Se sempre achou que o homem havia de ter mais qualquer coisinha do que um chimpanzé para ter chegado onde chegou - passem-se as interrogações próprias das crises que vamos vivendo - está enganado. Um estudo publicado ontem na revista "Nature" dá a resposta mais pormenorizada dos últimos anos e, à luz dos avanços da genética, sobre o que faz de nós humanos. Investigadores da Universidade de Stanford, nos EUA, defendem que a resposta não parece estar no que temos a mais, mas no que não temos. Uma primeira análise comparativa entre o genoma humano, o dos chimpanzés e o dos ratinhos revelou 510 segmentos de ADN que só já não existem no homem (entenda-se que também já não existiam nos Neandertais, há 500 mil anos). Os investigadores conseguiram associar as diferenças a atributos bem humanos, como cérebros grandes, e à perda de outros considerados mais primários, como os pénis espinhosos e os bigodes sensoriais. A investigação mostra que os genes, que partilhamos com animais tão diferentes como a mosca ou o chimpanzé, não parecem ser a chave das diferenças evolutivas mas sim as chamadas zonas regulatórias do ADN, que ditam quando e como é que os genes são codificados. Hoje sabe-se que os genes, que nos humanos são entre 20 mil e 25 mil, representam apenas 2% do genoma, o manual de instruções de um organismo. Ou seja, o segredo pode não estar nos ingredientes mas nos passos que a evolução foi retirando à receita da vida.
O trabalho publicado na "Nature" é a ponta do icebergue daquilo que se adivinha sobre as futuras lições do genoma. Dez anos depois de o genoma humano ter sido sequenciado por 3 mil milhões de dólares (e ter dado trabalho durante uma década), hoje a tecnologia já permite análises por 10 mil dólares e em poucos meses. José Pereira Leal, investigador do Instituto Gulbenkian da Ciência, em Oeiras, explicou ao i que a descoberta, embora remeta para explicações preliminares sobre o que diferencia os humanos de outros animais, vem reforçar uma tese que no início dos anos 90 suscitou alguma surpresa entre os cientistas. "Quando começámos a estudar o genoma achámos que teríamos 100 mil genes. No final dos anos 90, quando vimos que tínhamos pouco mais genes do que uma mosca, começaram a surgir dúvidas sobre o que levaria à formação de diferentes tecidos e à diferenciação entre espécies. A última moda tornou-se não perceber os genes mas porque é que os usamos como os usamos, e a explicação parece estar nos segmentos regulatórios do ADN."
Genes repórteres A conclusão dos investigadores de Stanford pode parecer pouco óbvia, diz o co-autor do trabalho Philip Reno, mas não foi uma surpresa perante os mecanismos evolutivos já conhecidos na natureza. "A supressão de sequências de ADN pode ser considerada uma forma de mutação, como uma mudança na ordem das letras do código genético", explica.

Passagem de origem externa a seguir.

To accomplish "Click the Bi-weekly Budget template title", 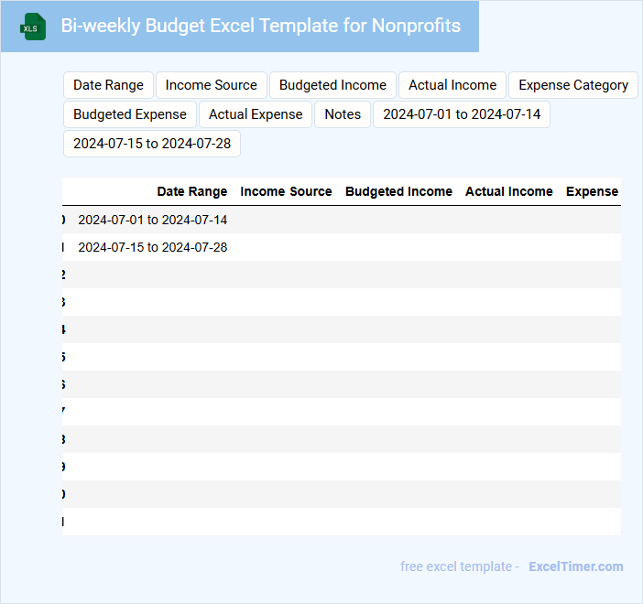I will pyautogui.click(x=261, y=26).
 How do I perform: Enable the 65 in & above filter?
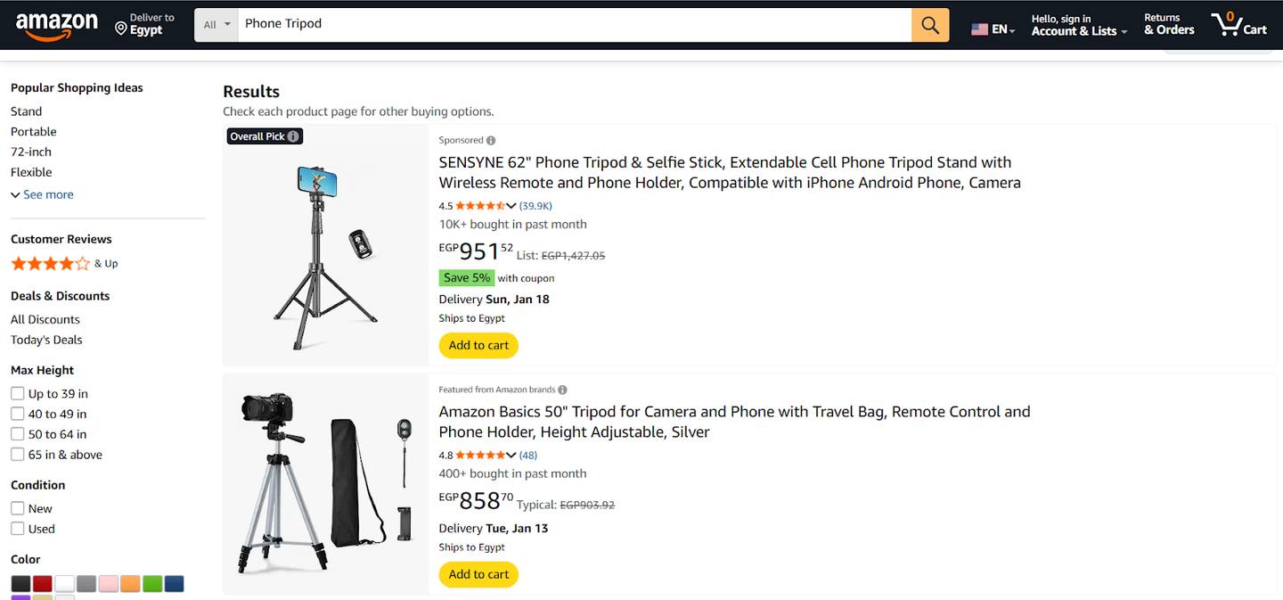click(x=18, y=455)
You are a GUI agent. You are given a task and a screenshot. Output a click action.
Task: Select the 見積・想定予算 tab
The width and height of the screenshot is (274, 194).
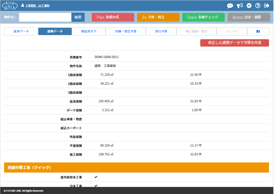tap(126, 32)

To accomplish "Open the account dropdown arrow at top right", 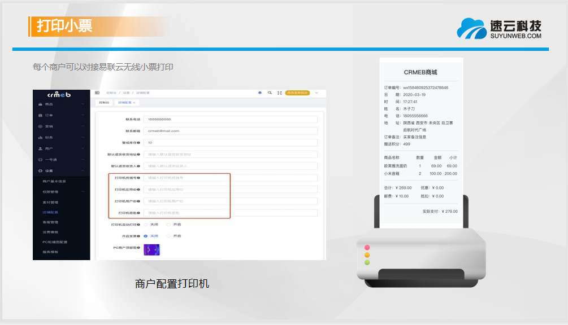I will point(316,93).
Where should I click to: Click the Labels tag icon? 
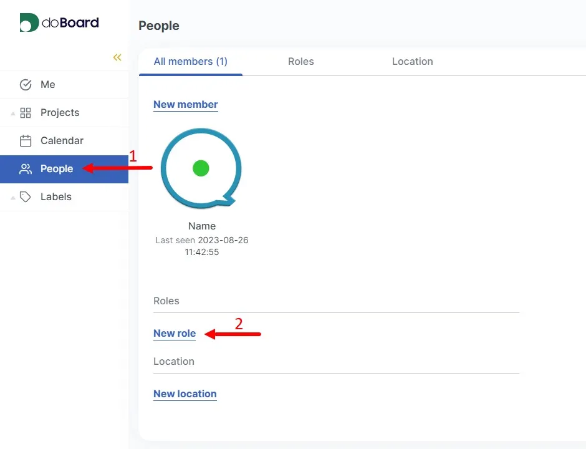(26, 197)
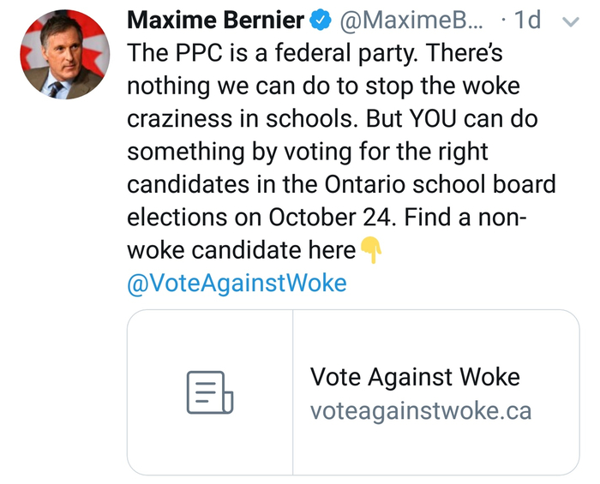Expand the tweet options chevron
Screen dimensions: 600x484
(569, 22)

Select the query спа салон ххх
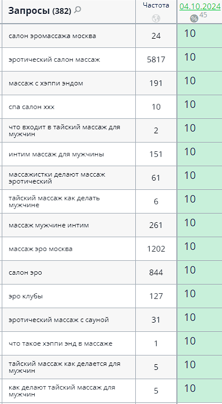(31, 107)
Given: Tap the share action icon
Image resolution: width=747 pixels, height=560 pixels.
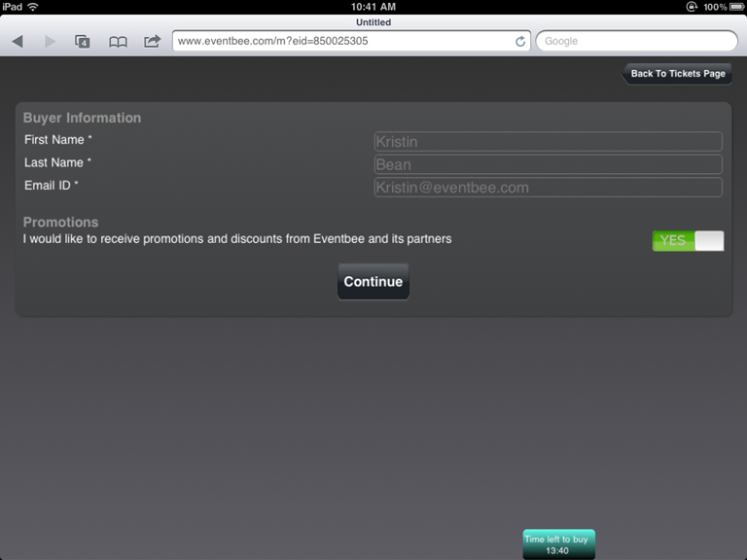Looking at the screenshot, I should point(152,42).
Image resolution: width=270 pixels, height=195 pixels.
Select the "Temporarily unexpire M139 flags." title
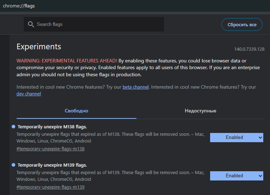[x=52, y=165]
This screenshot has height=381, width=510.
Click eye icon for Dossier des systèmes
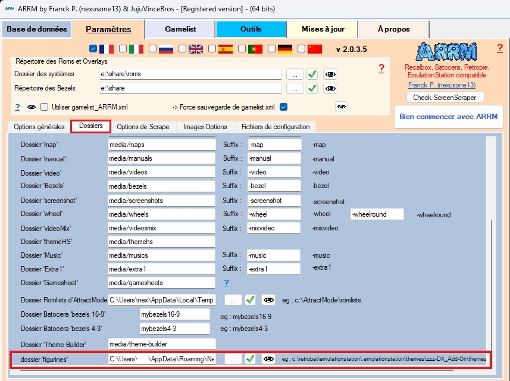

"É possível que algumas supressões tenham acontecido em segmentos que já não eram necessários. Contudo, uma vez que se mantiveram em ratinhos, macacos e chimpanzés e a maioria parece continuar a ser funcional passados milhões de anos, propomos que muitas tenham ocorrido para alterar a forma como os genes são regulados e assim produzir algumas características físicas que nos fazem humanos." A investigação utilizou um método de manipulação laboratorial que utiliza genes repórteres, que activam um marcador azul quando são utilizadas determinadas instruções. Os investigadores puderam assim verificar em embriões de ratinhos qual o papel das sequências suprimidas nos humanos. Destacam para já duas grandes descobertas, embora ainda haja trabalho pela frente. Uma das sequências foi associada ao gene que codifica o receptor de androgénio, associado a características específicas dos machos como ter barba. Apesar de os humanos manterem este atributo, perderam outros agora associados a um dos 510 segmentos suprimidos: os bigodes sensoriais ou a genitália com espinhos, presente em primatas não humanos ou nos gatos. A perda dos espinhos nos humanos já tinha sido associada a relações sexuais mais prolongadas e não ao contexto de competição de outros primatas, bem como à evolução da monogamia. A outra grande descoberta foi a de uma sequência que parece regular a actividade do gene GADD45g, que nos ratinhos restringe o crescimento celular numa camada do cérebro e que parece explicar a evolução da inteligência humana. Pelo menos em parte, reflectem, uma vez que os traços serão demasiado complexos para serem explicados numa simples correlação.
Para os investigadores, esta linha de investigação pode vir a explicar não só diferenças fisiológicas e anatómicas mas também a susceptibilidade a doenças como artrite, cancro, sida, ou doenças neurodegenerativas como Alzheimer e Parkinson.
Para Pereira Leal, pode ainda fazer-se outras leituras. "Temos a ideia de que somos seres mais complicados quando parece que estamos a perder instruções."